What needs to be done: Reproduce the records from the line with "The height and width of the screenshot is (644, 768)." through the end of the records, substituting "share link" for "embed code" and leaving everything else unchanged.

------------------------------------

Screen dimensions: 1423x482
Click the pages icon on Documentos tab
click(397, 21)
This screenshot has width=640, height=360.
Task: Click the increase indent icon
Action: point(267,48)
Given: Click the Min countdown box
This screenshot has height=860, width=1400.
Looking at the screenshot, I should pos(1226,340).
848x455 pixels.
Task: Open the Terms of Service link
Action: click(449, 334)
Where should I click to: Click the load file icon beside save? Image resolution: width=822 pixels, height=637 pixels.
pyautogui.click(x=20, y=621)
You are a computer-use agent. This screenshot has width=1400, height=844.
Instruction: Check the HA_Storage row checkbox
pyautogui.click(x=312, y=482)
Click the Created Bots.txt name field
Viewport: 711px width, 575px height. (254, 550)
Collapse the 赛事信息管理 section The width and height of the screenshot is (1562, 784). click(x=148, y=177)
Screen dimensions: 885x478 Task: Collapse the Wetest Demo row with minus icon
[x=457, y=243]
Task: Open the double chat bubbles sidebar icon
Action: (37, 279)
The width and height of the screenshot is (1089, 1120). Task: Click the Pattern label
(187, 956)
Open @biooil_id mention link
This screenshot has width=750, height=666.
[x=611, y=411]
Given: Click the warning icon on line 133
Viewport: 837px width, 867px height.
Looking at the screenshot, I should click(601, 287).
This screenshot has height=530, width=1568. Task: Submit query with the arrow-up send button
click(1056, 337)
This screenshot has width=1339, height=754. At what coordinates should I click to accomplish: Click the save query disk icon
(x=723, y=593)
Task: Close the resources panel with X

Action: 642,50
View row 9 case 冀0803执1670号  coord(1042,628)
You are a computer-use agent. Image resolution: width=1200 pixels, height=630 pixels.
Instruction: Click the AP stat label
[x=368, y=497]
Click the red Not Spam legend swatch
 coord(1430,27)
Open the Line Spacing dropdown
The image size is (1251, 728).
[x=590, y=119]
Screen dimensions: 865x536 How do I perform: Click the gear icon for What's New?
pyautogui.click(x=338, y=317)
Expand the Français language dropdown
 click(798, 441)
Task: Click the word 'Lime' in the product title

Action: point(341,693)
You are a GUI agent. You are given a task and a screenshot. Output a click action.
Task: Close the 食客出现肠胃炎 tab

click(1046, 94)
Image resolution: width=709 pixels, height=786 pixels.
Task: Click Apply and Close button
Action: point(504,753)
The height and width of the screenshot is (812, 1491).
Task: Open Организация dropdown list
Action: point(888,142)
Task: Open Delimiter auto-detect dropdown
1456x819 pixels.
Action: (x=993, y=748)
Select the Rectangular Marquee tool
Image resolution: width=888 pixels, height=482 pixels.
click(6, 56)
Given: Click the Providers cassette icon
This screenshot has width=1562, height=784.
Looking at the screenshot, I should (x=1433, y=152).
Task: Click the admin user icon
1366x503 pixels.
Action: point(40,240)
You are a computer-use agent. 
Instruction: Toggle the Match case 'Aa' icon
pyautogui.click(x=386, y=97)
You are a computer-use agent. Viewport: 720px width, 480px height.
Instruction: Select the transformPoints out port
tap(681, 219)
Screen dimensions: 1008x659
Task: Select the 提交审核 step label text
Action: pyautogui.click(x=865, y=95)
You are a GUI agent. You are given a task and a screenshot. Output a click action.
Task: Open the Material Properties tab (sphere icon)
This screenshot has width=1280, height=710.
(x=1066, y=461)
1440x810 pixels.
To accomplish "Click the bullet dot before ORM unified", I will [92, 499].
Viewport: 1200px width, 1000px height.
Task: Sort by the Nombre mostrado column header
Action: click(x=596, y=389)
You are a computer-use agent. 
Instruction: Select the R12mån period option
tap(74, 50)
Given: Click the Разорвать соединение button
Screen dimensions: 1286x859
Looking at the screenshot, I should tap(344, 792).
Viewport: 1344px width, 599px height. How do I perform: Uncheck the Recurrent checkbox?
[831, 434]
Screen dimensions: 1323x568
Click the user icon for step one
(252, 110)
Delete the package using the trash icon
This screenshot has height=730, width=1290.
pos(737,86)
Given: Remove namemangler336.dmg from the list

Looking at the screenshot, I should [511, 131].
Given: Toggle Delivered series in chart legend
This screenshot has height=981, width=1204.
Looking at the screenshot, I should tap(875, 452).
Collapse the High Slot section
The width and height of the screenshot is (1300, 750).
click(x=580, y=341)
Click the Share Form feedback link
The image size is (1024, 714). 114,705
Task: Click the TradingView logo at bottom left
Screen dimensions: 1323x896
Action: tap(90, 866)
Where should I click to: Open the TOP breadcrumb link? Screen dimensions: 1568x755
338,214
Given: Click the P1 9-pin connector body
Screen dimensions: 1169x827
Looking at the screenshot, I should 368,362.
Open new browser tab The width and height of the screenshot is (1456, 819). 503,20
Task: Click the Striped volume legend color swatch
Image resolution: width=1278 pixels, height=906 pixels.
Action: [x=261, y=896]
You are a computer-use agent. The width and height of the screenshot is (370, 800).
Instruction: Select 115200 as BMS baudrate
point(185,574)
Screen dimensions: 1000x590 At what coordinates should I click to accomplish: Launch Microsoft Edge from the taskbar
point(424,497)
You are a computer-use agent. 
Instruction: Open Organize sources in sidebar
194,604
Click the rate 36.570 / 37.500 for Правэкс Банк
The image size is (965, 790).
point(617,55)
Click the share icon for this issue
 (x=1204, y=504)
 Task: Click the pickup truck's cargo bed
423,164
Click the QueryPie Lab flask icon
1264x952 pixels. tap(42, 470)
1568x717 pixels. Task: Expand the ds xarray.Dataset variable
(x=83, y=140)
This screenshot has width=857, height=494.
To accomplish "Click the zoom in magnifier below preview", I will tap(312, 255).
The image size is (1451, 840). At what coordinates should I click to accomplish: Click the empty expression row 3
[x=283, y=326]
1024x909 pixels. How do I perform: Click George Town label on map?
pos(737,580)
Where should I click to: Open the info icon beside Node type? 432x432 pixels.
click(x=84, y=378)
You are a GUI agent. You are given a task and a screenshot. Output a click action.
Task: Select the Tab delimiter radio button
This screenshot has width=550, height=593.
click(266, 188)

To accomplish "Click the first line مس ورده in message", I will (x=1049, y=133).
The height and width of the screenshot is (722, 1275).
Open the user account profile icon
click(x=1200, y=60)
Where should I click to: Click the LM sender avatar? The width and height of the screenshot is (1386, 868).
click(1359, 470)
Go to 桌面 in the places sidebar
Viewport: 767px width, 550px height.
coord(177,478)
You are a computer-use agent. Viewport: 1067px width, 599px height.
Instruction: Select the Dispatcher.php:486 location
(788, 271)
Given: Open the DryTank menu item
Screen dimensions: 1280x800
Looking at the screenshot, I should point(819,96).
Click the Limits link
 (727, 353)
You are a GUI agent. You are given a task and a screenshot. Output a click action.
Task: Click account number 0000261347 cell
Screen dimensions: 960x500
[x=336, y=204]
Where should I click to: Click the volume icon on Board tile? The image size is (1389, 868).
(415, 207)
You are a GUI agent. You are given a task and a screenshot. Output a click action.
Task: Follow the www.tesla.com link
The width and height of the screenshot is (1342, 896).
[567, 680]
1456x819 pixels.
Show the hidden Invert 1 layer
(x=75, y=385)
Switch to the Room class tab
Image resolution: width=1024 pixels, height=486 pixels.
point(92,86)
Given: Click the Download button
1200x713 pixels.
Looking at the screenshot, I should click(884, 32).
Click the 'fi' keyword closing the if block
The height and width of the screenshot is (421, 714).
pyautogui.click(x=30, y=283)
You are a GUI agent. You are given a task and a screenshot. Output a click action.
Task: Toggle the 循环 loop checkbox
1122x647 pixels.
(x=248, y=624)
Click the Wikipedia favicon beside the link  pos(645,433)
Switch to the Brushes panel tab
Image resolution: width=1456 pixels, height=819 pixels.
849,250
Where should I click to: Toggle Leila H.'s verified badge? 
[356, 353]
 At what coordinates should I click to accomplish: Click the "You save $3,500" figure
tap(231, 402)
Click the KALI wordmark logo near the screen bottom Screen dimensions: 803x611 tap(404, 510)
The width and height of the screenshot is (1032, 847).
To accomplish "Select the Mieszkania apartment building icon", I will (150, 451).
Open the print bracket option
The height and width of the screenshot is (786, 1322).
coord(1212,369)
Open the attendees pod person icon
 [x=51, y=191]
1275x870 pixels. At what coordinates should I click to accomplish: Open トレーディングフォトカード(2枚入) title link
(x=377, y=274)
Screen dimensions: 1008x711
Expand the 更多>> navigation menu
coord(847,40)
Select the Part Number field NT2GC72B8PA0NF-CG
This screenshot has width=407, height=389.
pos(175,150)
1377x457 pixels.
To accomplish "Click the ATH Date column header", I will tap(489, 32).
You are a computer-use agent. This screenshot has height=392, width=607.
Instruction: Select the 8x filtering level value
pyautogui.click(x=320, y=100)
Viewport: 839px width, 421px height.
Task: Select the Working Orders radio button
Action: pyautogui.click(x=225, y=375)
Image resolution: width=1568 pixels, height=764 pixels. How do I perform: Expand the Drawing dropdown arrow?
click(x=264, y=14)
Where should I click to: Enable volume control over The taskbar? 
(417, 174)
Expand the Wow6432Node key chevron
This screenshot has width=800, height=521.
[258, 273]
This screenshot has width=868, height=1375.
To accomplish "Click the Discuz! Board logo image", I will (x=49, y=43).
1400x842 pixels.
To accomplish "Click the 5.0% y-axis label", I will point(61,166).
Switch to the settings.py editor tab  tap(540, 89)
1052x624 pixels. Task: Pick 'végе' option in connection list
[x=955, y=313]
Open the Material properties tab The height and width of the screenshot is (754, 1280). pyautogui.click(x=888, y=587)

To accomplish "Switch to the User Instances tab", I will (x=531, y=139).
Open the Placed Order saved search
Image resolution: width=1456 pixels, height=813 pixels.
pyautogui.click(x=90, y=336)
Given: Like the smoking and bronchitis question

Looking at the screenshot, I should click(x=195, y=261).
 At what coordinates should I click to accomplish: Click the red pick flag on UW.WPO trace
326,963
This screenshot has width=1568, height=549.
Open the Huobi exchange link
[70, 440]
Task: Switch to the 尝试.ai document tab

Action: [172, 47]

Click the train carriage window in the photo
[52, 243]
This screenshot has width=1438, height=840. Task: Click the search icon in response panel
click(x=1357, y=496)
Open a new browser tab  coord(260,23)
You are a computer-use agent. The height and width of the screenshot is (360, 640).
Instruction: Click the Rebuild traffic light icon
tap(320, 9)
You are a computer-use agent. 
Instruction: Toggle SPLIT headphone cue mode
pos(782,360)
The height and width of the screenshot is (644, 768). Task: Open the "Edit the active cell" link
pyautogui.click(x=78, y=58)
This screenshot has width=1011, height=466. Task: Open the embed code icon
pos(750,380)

------------------------------------

The reply:
The height and width of the screenshot is (644, 768). Task: Open the "Edit the active cell" link
pyautogui.click(x=78, y=58)
This screenshot has width=1011, height=466. Task: Open the share link icon
pos(750,380)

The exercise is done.